NHECD -- Automatic Understanding of Scientific Contents
Oded Maimon, Tel-Aviv University

Abstract: We develop a system for understanding a new scientific area from the corpus of research available in the field. The project is supported by the 7th frame of ECC research grants, where TAU is the coordinator, with participation of groups from Italy, Germany and Holland. The mission of Nano-Health and Environment Commented Database (NHECD) is to generate knowledge about potential toxicity hazards from nano particles for the use of scientists, regulators and the public. The system accepts as input (by crawlers) scientific papers and reports. Each paper enters a work flow, whereby the paper is ranked and classified according to taxonomy. The text, tables and graphs are automatically understood, and the results are stored as meta data. We develop the methods for ranking, generating taxonomies (and ontologies), and creating methods for table and graph understanding, as well as for information extraction. The accumulative results are also used for modeling toxicity from the extracted attributes.

Bio: Professor Oded Maimon is a full professor at Tel Aviv University in the department of Industrial Engineering. Before that he was at MIT in EE/CS (Laboratory for information and decision systems). He is a chaired professor and heads the Oracle research fund. He is the coordinator of the NHECD project (7th frame ECC research, to be presented in the seminar). Professor Maimon wrote over a hundred scientific papers, participated in numerous conferences and is the author of seven books in data mining and control theory. His current research interests are knowledge discovery from data, including text and voice analysis.

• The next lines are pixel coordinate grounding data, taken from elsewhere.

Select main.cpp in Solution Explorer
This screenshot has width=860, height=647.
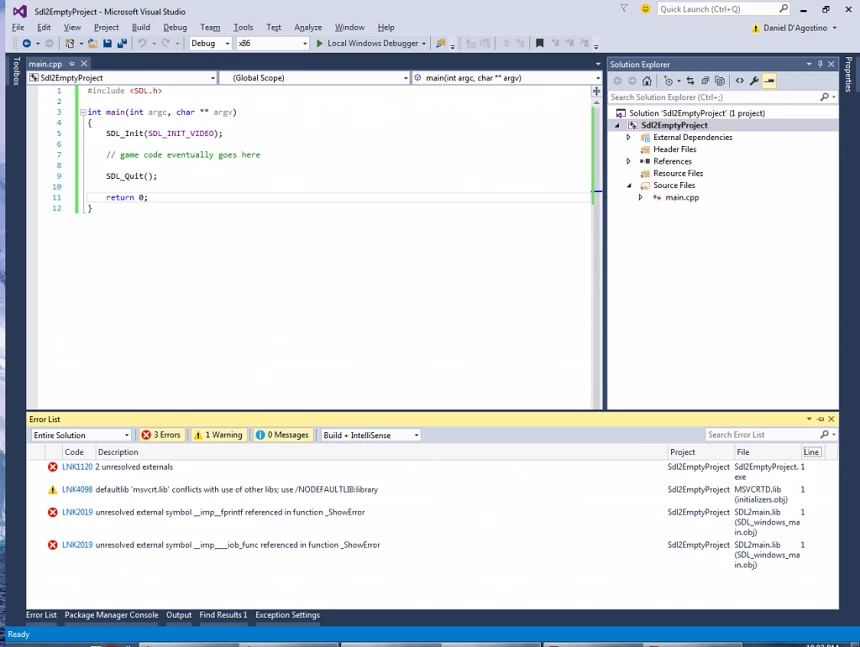(682, 197)
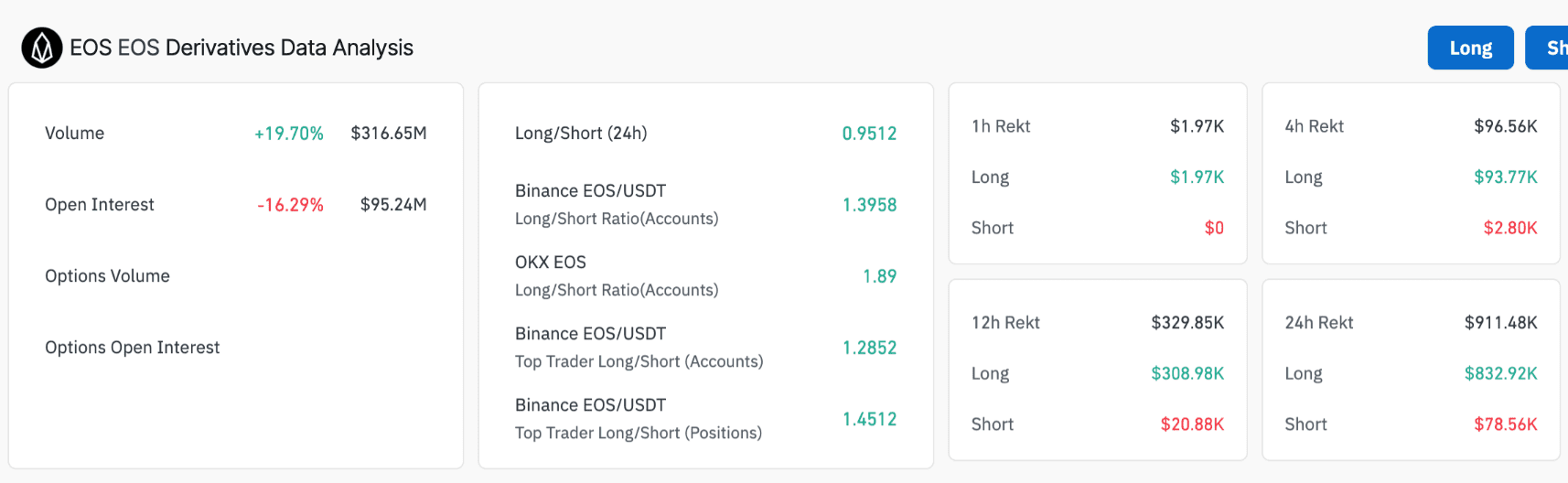Viewport: 1568px width, 483px height.
Task: Click the Options Open Interest label
Action: (132, 348)
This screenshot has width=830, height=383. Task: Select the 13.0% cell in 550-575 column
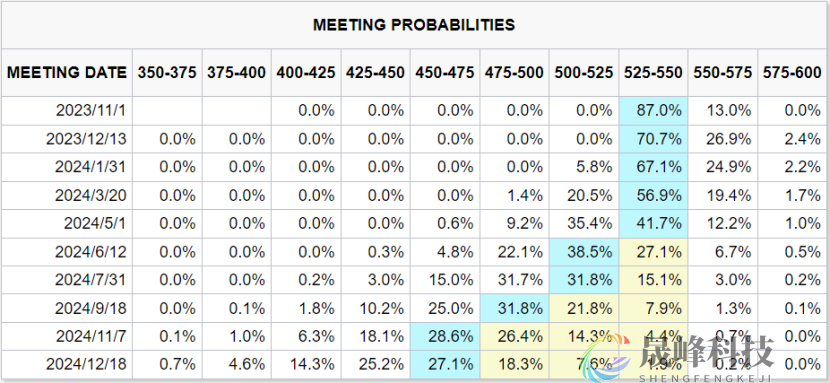(723, 111)
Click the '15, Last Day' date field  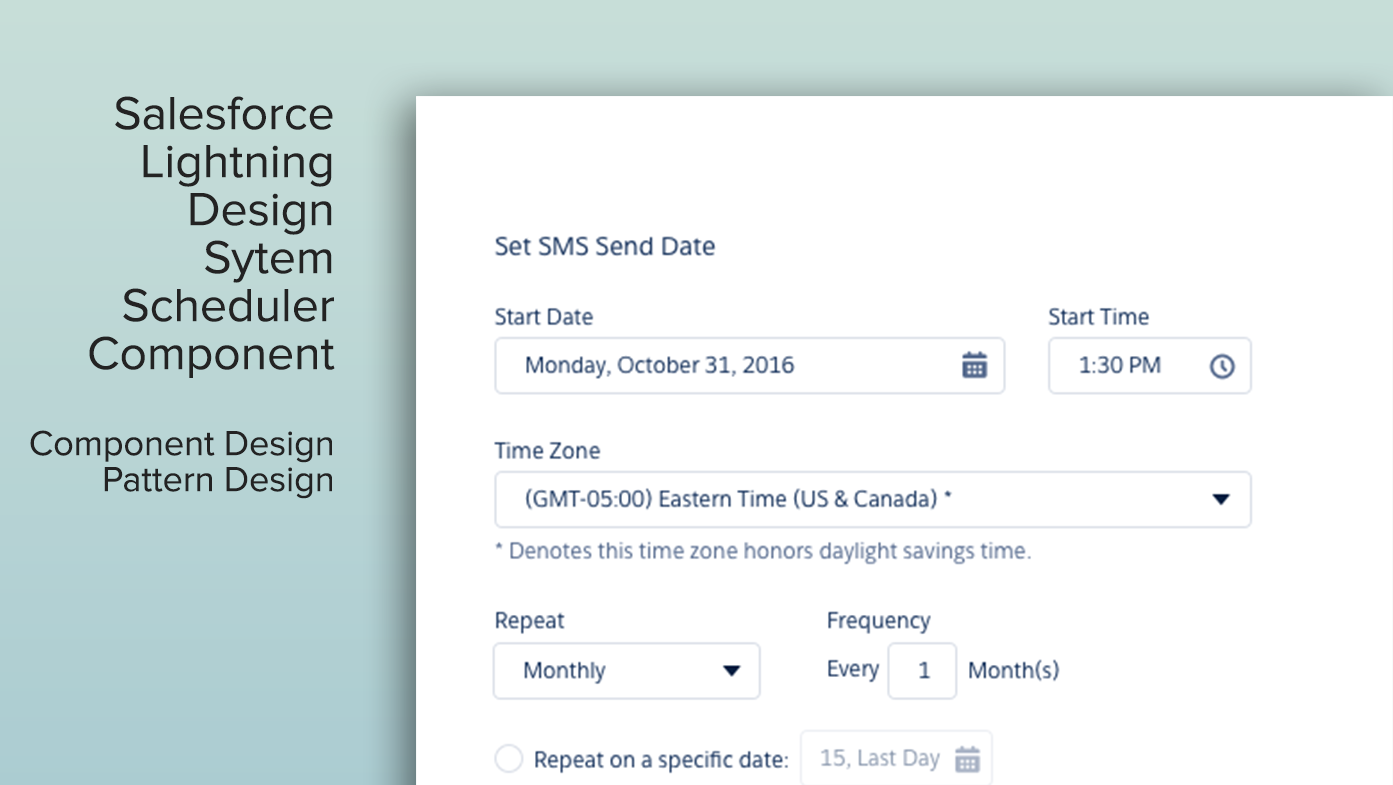coord(897,759)
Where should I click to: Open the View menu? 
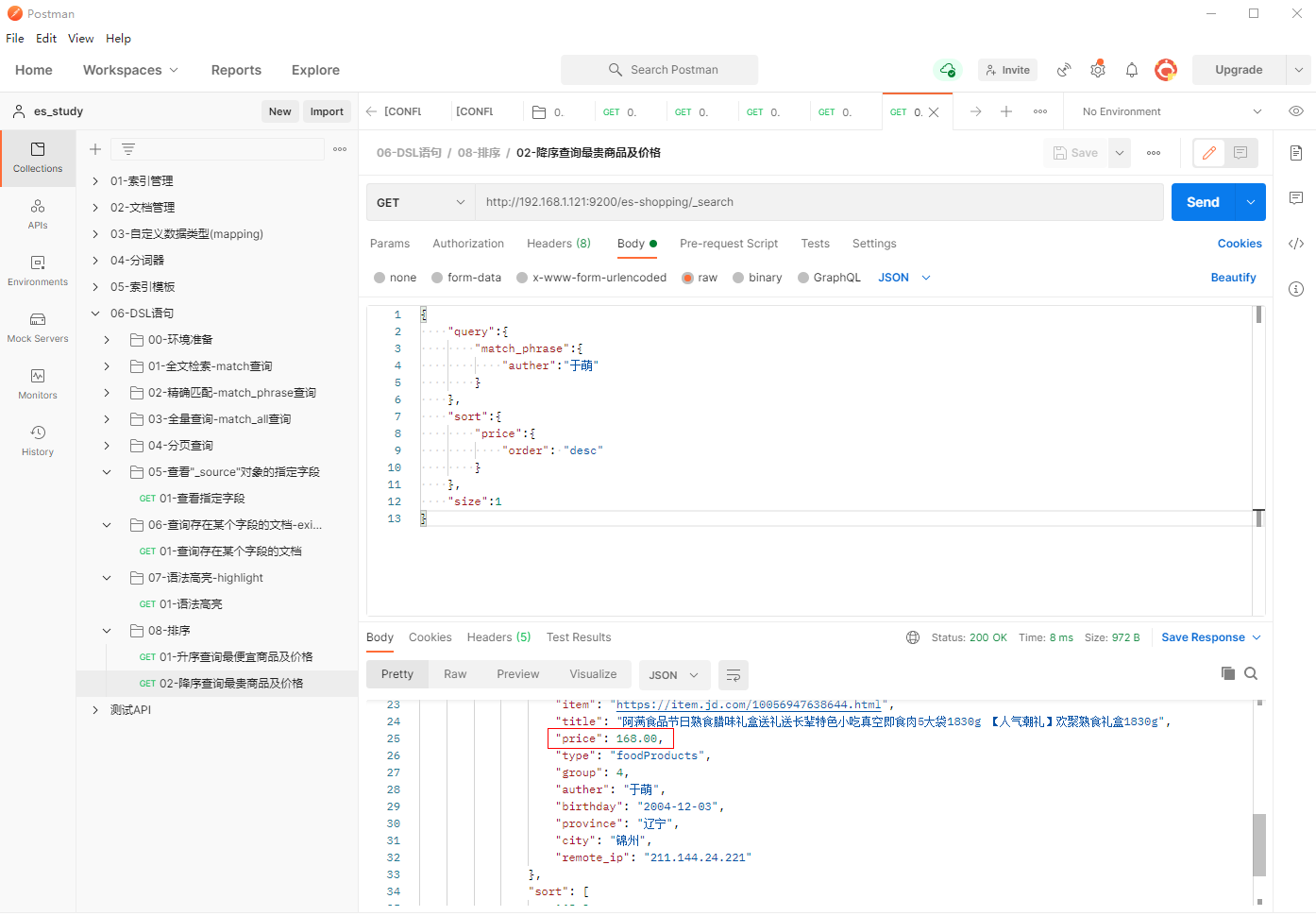tap(80, 39)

Extracting the Features from fMRI Data for Cognitive Classification:
A recent Success Story for One Class Training Classification

Larry Manevitz, University of Haifa

Abstract:
We show how to classify cognitive classes from pure physiological data using one-class training. Five years ago, it was considered a break-through when 60% accuracy could be obtained; since it showed that the information was in principle available. Very recently, on the same data, results have now reached approximately 90% accuracy. This is a result of aggressive search for appropriate features. The tools used are a combination of compression neural networks, a wrapper approach and a genetic algorithm.

Bio:
Larry Manevitz is on the faculty of the Department of Computer Science, University of Haifa. He is the head of the HIACS Research Center, and the Neurocomputation Laboratory. An old term for his current interests could be "theoretical and applied cybernetics". This means he works in cognitive and psychological computational modeling; physiological brain modeling, applications of neurocomputation and machine learning; and the development of new methods of neurocomputation.
He has a B.Sc. from Brooklyn College, CUNY; and M.Phil. and Ph.D. in mathematical logic (advisor Abraham Robinson)from Yale University. He has held visiting positions at Oxford University, Courant Institute (NYU), NASA (Ames), U. Texas (Austin), U. Wisc (Madison), Stanford U., U. Maryland (College Park), and CUNY. In Israel, he has held positions at Hebrew University, Bar Ilan University and the University of Haifa.